Take the data below. Output it exactly from its first line through the line containing "1315x924 pixels.".

[Saved data entries]
════

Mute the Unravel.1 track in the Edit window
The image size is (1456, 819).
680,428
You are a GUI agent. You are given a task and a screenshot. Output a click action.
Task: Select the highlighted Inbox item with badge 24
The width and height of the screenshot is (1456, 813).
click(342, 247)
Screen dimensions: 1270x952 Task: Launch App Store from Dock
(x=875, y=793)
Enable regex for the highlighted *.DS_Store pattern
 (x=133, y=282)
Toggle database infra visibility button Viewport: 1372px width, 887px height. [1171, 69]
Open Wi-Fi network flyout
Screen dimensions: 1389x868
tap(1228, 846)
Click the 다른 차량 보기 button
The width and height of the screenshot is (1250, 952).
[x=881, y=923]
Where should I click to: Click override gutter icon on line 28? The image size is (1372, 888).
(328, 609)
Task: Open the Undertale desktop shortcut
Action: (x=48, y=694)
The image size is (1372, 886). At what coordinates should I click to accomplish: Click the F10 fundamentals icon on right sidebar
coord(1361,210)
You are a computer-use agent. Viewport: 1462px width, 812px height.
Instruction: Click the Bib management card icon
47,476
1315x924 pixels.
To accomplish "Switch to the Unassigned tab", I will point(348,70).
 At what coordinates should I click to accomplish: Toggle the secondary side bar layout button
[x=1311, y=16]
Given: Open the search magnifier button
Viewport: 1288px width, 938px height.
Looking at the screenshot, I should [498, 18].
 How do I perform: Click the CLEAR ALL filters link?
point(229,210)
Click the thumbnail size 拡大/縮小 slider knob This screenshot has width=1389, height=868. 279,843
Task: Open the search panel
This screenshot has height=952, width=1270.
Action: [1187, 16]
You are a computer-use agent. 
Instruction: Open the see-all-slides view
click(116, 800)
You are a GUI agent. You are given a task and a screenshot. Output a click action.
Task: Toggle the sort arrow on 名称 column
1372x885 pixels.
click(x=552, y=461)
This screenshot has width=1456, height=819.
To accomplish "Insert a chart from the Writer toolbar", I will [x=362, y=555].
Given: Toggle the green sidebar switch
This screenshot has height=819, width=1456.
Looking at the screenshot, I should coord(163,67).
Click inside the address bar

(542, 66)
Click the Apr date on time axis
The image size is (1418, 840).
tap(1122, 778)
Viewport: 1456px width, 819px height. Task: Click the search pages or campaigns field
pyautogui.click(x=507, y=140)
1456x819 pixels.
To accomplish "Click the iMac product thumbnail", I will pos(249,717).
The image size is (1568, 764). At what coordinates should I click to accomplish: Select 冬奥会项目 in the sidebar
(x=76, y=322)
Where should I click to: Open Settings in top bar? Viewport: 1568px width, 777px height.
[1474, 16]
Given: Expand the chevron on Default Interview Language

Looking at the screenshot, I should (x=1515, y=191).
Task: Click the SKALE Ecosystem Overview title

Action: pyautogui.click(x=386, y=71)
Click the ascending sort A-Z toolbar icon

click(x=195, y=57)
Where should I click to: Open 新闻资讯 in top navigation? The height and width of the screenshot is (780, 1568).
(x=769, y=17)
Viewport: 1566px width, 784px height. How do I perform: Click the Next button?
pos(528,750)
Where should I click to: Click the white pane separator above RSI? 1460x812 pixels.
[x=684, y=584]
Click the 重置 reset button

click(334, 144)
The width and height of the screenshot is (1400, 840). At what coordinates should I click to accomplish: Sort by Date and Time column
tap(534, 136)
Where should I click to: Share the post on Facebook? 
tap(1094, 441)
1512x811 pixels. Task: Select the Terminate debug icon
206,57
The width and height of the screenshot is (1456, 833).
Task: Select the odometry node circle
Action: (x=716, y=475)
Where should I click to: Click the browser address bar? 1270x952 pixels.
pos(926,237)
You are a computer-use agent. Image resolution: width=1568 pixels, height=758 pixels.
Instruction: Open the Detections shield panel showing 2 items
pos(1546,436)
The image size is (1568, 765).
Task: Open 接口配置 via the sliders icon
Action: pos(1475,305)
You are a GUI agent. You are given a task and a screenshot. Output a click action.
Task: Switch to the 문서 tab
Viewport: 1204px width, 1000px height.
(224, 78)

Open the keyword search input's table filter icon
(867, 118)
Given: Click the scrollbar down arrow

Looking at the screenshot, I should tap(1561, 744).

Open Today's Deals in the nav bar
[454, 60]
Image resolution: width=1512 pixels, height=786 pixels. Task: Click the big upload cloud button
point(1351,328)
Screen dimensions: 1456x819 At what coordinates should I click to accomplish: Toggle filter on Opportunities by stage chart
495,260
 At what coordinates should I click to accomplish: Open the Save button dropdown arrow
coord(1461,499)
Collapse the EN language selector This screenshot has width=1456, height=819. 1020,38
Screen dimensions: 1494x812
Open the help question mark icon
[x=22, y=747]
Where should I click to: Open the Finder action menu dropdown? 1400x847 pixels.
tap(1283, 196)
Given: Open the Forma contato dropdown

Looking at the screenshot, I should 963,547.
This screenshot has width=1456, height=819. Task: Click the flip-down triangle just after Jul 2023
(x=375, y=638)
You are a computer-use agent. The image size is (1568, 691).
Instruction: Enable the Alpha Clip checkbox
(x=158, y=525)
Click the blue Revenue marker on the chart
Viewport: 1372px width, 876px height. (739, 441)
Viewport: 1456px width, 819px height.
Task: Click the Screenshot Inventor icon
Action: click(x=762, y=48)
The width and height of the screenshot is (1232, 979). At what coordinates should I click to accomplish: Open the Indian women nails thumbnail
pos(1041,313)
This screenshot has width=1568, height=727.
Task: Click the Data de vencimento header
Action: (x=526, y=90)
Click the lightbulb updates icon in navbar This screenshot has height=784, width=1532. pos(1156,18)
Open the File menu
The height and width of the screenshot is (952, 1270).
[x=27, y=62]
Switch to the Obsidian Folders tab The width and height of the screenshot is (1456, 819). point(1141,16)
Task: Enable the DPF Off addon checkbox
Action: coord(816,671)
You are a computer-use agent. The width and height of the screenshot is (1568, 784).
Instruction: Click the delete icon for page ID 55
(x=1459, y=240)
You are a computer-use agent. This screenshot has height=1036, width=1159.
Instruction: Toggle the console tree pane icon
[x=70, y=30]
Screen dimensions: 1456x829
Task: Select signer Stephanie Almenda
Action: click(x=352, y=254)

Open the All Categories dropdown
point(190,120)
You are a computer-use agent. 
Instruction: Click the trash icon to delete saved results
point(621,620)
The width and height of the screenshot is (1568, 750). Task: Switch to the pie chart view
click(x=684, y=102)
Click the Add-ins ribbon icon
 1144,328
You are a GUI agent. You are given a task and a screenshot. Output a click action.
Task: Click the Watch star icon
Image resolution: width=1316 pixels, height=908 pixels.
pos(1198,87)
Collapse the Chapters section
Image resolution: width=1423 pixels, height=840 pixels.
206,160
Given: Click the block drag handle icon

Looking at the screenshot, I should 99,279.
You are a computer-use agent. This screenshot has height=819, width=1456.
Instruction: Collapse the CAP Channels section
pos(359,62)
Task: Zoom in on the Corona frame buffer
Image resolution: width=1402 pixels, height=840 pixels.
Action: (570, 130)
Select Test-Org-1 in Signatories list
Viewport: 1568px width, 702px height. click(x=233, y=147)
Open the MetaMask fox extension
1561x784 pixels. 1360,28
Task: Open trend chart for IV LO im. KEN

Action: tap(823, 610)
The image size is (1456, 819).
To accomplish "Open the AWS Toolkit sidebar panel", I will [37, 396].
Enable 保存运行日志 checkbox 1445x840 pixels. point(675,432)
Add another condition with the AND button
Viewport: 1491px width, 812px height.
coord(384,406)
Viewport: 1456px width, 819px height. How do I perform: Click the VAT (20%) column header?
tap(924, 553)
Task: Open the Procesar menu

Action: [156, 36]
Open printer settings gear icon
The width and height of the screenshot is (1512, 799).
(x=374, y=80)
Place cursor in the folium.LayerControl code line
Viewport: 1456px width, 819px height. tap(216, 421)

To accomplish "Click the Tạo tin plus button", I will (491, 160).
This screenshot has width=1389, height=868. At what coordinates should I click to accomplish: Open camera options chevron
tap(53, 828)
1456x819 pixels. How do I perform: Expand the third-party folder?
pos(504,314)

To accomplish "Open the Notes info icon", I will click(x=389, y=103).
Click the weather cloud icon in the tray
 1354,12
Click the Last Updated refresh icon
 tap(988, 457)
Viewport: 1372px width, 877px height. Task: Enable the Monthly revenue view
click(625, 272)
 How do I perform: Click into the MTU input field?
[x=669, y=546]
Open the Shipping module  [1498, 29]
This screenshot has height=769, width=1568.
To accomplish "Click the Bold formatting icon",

════

* ANSWER BOX
Mute the Unravel.1 track in the Edit window
The image size is (1456, 819).
680,428
You are a GUI agent. You are given a task and a screenshot. Output a click action.
Task: Select the highlighted Inbox item with badge 24
The width and height of the screenshot is (1456, 813).
click(342, 247)
Screen dimensions: 1270x952 Task: Launch App Store from Dock
(x=875, y=793)
Enable regex for the highlighted *.DS_Store pattern
 (x=133, y=282)
Toggle database infra visibility button Viewport: 1372px width, 887px height. [1171, 69]
Open Wi-Fi network flyout
Screen dimensions: 1389x868
tap(1228, 846)
Click the 다른 차량 보기 button
The width and height of the screenshot is (1250, 952).
[x=881, y=923]
Where should I click to: Click override gutter icon on line 28? The image size is (1372, 888).
(328, 609)
Task: Open the Undertale desktop shortcut
Action: (x=48, y=694)
The image size is (1372, 886). At what coordinates should I click to accomplish: Click the F10 fundamentals icon on right sidebar
coord(1361,210)
You are a computer-use agent. Viewport: 1462px width, 812px height.
Instruction: Click the Bib management card icon
47,476
1315x924 pixels.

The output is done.